The federal dangerous special offender statute considered by the Court in DiFrancesco, in pertinent part, is similar to the state drunken driving statute under consideration here. The federal statute empowers the trial court to increase a sentence in certain circumstances, and it specifically grants to the Government the right to appeal the sentence for review by the appellate court which, upon review, may itself increase the sentence or remand for resentencing. 18 U.S.C. §§ 3575 and 3576. The state drunk driving statute specifically provides for mandatory increases in minimum sentences for second and subsequent offenses and provides that if the Commonwealth believes that the recidivist provisions have not been properly followed, the Commonwealth has the right to appeal directly to the Superior Court. Upon appeal, if the Superior Court finds that the sentence does not comport with the sentencing provisions, the Court is to vacate the sentence and remand for resentencing in accordance with the law. 75 Pa.C.S. § 3731(e).

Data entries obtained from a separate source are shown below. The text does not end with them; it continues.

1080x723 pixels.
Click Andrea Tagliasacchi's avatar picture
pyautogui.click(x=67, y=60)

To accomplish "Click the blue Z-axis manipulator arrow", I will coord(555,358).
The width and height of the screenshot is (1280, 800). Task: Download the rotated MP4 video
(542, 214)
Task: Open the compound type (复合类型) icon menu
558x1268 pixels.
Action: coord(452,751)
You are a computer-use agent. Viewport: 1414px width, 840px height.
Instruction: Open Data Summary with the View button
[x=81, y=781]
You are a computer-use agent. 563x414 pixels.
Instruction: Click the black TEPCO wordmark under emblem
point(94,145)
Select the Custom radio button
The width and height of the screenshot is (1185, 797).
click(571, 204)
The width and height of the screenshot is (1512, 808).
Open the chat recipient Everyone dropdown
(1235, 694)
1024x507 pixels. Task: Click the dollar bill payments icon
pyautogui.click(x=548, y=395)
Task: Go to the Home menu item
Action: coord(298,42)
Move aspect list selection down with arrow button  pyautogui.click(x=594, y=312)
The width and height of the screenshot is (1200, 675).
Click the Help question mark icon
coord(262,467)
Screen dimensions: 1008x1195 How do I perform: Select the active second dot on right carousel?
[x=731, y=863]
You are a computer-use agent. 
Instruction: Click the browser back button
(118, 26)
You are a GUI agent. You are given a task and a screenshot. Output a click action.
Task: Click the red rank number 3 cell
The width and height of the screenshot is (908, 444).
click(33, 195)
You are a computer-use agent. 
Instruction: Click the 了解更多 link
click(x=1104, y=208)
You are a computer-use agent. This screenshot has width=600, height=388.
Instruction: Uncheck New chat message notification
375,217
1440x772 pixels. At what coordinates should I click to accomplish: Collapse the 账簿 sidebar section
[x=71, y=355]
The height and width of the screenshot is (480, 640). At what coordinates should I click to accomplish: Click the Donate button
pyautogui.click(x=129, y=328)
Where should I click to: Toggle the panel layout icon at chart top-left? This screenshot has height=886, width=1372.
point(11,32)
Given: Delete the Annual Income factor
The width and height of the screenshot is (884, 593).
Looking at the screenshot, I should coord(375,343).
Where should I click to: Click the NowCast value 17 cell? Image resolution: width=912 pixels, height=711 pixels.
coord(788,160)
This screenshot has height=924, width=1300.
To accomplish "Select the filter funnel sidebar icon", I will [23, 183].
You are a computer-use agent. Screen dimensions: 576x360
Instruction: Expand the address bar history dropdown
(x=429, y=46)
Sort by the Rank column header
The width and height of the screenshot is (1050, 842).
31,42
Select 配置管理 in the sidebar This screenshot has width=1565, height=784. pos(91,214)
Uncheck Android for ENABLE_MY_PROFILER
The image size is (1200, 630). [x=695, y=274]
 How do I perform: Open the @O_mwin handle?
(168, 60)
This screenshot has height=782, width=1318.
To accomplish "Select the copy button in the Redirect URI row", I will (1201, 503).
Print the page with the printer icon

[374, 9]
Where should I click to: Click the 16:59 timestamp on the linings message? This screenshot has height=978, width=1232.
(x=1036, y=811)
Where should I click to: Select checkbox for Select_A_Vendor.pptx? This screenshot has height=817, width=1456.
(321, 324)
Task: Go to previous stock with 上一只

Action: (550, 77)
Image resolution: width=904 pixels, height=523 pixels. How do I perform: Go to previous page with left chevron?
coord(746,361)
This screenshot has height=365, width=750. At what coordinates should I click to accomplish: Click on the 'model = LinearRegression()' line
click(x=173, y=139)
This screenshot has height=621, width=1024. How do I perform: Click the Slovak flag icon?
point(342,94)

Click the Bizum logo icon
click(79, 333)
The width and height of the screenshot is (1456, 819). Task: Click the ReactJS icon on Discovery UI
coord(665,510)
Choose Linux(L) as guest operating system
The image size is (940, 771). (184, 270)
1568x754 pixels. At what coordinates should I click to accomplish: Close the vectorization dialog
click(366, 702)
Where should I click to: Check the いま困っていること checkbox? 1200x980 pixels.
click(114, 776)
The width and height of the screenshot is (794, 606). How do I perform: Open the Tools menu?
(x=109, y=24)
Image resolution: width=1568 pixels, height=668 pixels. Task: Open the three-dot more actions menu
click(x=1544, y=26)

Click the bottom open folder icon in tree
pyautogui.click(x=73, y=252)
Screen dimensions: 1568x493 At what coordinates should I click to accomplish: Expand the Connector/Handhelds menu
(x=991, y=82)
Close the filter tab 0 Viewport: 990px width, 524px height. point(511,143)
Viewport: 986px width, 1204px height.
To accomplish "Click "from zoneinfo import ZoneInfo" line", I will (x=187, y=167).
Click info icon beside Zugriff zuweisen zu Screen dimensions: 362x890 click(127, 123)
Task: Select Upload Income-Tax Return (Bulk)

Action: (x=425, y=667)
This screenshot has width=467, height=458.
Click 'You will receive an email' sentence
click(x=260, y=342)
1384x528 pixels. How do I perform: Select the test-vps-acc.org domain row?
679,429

*606 Because of these similarities, the same can be said here as was said in DiFrancesco. The primary concern of appellee — the determination of his guilt — is behind him. Appellee was aware of the statute under which he was sentenced and therefore had notice that the Commonwealth could appeal the sentence and that the Superior Court might vacate the sentence and have to remand for imposition of a higher minimum sentence. Where, as here, the legislature has specifically provided that the sentence is subject to appeal, there can be no expectation of finality in the original sentence. Therefore, we hold that to remand this case for resentencing will not violate the Double Jeopardy Clause even though the time involved in taking this appeal has been longer than the maximum time for which appellee was originally sentenced and the sentence as originally imposed has been fully served.[2]

The Pennsylvania cases[3] relied upon by appellee as holding that a sentence modification which increases the punishment constitutes double jeopardy and is constitutionally prohibited do not involve a statute like the one in the instant case which grants the Commonwealth the right to appeal and leaves open the possibility of the original sentence being vacated because it is not in compliance with the statute and the proper, legislatively mandated, increased minimum sentence being imposed. They also base their holdings either directly or indirectly on the now discredited interpretation of Lange discussed previously. Therefore we do not consider them persuasive.

We vacate the judgment of sentence of driving while under the influence of alcohol and remand the case for resentencing in accordance with the appropriate law. Jurisdiction is not retained.

NOTES

[1] 18 U.S.C. §§ 3575 and 3576.

[2] If upon remand the trial court finds that appellee is in fact a second offender and that it must sentence him to a minimum of 30 days in jail, he should receive credit for time served on the prior improper sentence. See Commonwealth v. Allen, Pa.Super., 1793 Philadelphia, 1982.

[3] See cases cited at pp. 602-604 supra.